:: Exercices à faire ::
a - Recopiez sans modification le texte sur le recel, en commençant à « [40]     Outre l’identité » et en terminant à « infraction d’ordre militaire. ».
b - D'après le texte sur le recel, quelle peine d'emprisonnement maximale encourt-on pour le recel ou la détention d'un bien obtenu par la perpétration d'une infraction d'ordre militaire ?
c - Traduisez en anglais la phrase suivante du texte sur le recel : « L'infraction de recel et l'infraction relative à la détention d'un bien sont distinctes, et elles s'excluent mutuellement. »

:: Texte proposé ::
Le recel ou la détention d’un bien dont on sait qu’il a été obtenu par la perpétration d’une infraction d’ordre militaire constitue une infraction passible au maximum, sur déclaration de culpabilité, d’un emprisonnement de sept ans.

 

[40]     Outre l’identité de l’accusé, la date et le lieu de l’infraction, la poursuite devait prouver hors de tout doute raisonnable :

 

a)                  que le caporal Nicholle a détenu le bien;

 

b)                  que ce bien a été obtenu par la perpétration d’une infraction d’ordre militaire;

 

c)                  que le caporal Nicholle savait que le bien avait été obtenu par la perpétration d’une infraction d’ordre militaire.

 

[41]     L’infraction de recel et l’infraction relative à la détention d’un bien sont distinctes, et elles s’excluent mutuellement. Dans le cas du recel, la possession a été d’abord obtenue alors qu’on savait que l’objet avait été volé, tandis que celui qui a « détenu » les objets les a d’abord obtenus honnêtement et n’a appris que par la suite qu’il s’agissait d’objets volés.

:: Extrait de données ::

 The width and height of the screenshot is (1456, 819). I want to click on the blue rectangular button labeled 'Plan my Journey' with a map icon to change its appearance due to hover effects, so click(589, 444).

:: Réponses par exercice ::
a -
[40]     Outre l’identité de l’accusé, la date et le lieu de l’infraction, la poursuite devait prouver hors de tout doute raisonnable :

 

a)                  que le caporal Nicholle a détenu le bien;

 

b)                  que ce bien a été obtenu par la perpétration d’une infraction d’ordre militaire;

 

c)                  que le caporal Nicholle savait que le bien avait été obtenu par la perpétration d’une infraction d’ordre militaire.

b - Sept ans d'emprisonnement.

c - The offense of receiving and the offense relating to the retention of property are distinct, and they are mutually exclusive.